As a successful businesswoman in the technology sector, Sheryl Sandberg is the epitome of success. She has steadily climbed lists of most influential businesswomen for the last several years with a thriving career at Facebook, book-writing, and her advocacy work.
None of that success mattered to her on May 1, 2015. Her husband of over a decade, Dave Goldberg, died suddenly at a mere 47 years old during a vacation in Mexico.
She used her experience to create the phenomenon, “Option B.”
Image via CEO Magazine
Option B: Moving On After Death And Building Strength
After struggling with her grief of the loss of her partner for several months, Sandberg realized she had to move forward. With the help of her friend Adam Grant (also a notable author, psychologist, and professor at the University of Pennsylvania), they co-authored Option B: Facing Adversity, Building Resilience, and Finding Joy.
The Three P’s
Loss and grief are devasting and the pain is pervasive, but Sandberg encourages her readers to avoid the three P’s. Psychologist Martin Seligman helps explain the three mental hurdles that make grief so unbearable:
We blame ourselves for what happened.
This tragedy touches everything.
Everything has changed, nothing will be the same.
What Is Option B?
The story goes that mere days after Goldberg’s death, Sandberg was crying to a friend, telling him that she just wanted her husband back. “Option A is not available,” he told her, “So let’s just kick the s— out of Option B.”
Sandberg writes about her own experience as well as personal anecdotes and stories to address grief generally. Meanwhile, Grant adds his personal research and an academic explanation for various phenomenon and situations. Option B is a guide and a resource for the bereaved. It’s a map for recovering and finding happiness again. It’s also a tool for those who aren’t grieving and a guide for how to “lean into the suck.” Grieving is hard, but knowing what to say or do around someone grieving can be especially difficult.
Advice For The Grieving
Something that kicked Sandberg out of her despair was knowing that her children, now without a father, really needed her.
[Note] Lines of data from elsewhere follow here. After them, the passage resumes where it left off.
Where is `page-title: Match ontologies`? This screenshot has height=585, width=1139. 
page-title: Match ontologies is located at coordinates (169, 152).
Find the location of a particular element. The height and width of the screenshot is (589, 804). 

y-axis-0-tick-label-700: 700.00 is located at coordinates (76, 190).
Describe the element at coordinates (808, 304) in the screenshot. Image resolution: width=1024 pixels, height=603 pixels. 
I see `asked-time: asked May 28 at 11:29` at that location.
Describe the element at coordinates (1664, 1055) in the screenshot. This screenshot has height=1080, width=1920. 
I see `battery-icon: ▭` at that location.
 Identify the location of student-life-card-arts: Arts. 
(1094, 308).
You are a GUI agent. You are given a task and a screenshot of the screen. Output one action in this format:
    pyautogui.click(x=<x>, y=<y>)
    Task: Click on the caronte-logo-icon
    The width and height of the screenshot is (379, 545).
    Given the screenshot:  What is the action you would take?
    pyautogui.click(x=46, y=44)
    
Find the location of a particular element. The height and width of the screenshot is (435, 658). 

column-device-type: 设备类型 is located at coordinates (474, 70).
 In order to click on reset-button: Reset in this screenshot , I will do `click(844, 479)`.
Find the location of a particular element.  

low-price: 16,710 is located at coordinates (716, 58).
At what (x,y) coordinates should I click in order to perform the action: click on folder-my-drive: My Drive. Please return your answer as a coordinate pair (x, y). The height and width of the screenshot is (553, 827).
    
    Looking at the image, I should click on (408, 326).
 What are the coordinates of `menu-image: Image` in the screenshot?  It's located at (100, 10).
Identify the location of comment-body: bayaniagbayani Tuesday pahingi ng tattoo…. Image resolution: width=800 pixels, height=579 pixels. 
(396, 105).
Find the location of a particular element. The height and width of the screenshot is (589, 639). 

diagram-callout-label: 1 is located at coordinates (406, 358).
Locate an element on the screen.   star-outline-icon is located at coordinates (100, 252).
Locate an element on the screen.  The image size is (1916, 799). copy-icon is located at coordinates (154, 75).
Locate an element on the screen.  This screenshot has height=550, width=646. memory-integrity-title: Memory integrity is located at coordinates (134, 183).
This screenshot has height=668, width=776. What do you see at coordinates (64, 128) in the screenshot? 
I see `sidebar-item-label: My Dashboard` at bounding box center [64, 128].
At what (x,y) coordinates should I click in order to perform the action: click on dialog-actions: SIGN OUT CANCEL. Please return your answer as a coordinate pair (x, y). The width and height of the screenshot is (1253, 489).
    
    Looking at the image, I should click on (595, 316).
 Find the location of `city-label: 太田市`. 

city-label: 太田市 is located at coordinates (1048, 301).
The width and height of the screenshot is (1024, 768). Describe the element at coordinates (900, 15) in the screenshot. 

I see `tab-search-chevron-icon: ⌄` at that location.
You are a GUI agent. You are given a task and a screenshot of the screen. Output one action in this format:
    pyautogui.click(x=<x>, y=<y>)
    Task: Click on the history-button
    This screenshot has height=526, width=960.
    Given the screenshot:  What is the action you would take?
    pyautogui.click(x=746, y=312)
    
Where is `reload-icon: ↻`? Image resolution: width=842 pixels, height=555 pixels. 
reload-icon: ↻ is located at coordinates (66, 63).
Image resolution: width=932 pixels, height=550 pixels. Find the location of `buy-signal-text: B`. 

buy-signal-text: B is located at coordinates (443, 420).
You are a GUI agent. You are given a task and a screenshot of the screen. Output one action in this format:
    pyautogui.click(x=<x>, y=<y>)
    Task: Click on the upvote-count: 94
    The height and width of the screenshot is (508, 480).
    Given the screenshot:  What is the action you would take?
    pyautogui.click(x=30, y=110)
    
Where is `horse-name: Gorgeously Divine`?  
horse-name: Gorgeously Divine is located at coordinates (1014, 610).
Her co-author Adam Grand, explains this phenomenon:
“One of the things I learned from Sheryl is that we really become resilient for other people, not for ourselves. I think the moment she really started to see the possibilities for hope and joy was when she said, ‘Look, if I don’t find a way to move forward, then my kids are going to have a harder time recovering.'”
You should absolutely seek resilience and joy for yourself, but also for the people who rely on you.
Advice For The Non-Grieving
The book offers advice for the proper thing to say (or not say) to those experiencing a loss. Using notes from the personal journal she began on the day of her husband’s funeral, she offers advice for people on the other side. One tip she gives: Don’t ever ask a grieving person, “How are you?” They’re likely trying to maneuver through a sea of ever-changing emotions. Rather, you should ask, “How are you today?” It’s a bite-sized question that shows compassion without adding more stress.
Even if you’re not currently in grief or supporting a grieving loved one, Sandberg shares wisdom for you. Sandberg and Grant also tackle pre-traumatic growth. Grant explains:
“When we talk about pre-traumatic growth, for us, that means, can you experience all those gains without the tragedy? Can you bring more gratitude into your life, more meaning into your life, a greater sense of perspective and personal strength, without having had to suffer?”
Losing someone changes us. Learning to overcome grief is something that makes us stronger. Grant and Sandberg explore harnessing that strength for those who haven’t experienced loss.
Sandberg’s advice is excellent and is backed up with research, but it’s not for everyone. Complicated Grief is a condition affecting millions of Americans. Complicated grief can result in emotions so powerful and intense that it feels impossible to move forward. Anyone suffering from complicated grief should be encouraged to seek formal treatment.
While complicated grief can be debilitating, it does not have to be permanent and it is treatable. Don’t hesitate to seek professional help and support for these types of experiences with grief.